Collected data entries:
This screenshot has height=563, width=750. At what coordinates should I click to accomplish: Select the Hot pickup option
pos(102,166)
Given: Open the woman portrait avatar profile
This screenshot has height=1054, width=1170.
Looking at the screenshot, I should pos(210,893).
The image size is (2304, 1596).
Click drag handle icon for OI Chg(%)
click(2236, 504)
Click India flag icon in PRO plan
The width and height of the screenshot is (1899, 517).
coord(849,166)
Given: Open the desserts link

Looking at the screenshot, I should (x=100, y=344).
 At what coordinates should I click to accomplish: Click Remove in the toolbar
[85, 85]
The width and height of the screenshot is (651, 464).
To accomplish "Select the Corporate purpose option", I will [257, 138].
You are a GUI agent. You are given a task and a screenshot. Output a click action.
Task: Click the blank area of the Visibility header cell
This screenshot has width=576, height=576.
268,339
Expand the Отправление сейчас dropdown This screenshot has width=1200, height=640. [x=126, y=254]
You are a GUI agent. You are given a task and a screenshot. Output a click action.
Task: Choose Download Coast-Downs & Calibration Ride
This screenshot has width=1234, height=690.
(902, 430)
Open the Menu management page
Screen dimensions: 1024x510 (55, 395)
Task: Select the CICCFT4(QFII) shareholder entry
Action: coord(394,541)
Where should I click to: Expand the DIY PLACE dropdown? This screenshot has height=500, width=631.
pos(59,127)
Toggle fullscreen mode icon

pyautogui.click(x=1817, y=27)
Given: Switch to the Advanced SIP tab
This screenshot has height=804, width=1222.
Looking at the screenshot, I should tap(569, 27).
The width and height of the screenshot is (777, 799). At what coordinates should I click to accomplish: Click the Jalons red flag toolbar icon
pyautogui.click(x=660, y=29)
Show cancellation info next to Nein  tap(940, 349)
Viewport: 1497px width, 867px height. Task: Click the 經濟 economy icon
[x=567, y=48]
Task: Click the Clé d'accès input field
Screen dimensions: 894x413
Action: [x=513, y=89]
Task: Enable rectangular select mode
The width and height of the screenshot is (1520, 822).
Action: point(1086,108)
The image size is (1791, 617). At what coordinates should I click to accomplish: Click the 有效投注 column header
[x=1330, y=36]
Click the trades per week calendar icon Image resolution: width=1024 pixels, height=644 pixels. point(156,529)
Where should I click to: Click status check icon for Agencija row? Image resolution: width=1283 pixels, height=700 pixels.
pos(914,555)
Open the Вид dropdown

**Problem requirements**:
What is asked for is an exact copy of the lines above from the one containing "Task: Click the blank" through the one containing "Task: Choose Download", and only those.

**Answer to this task**:
Task: Click the blank area of the Visibility header cell
This screenshot has width=576, height=576.
268,339
Expand the Отправление сейчас dropdown This screenshot has width=1200, height=640. [x=126, y=254]
You are a GUI agent. You are given a task and a screenshot. Output a click action.
Task: Choose Download Coast-Downs & Calibration Ride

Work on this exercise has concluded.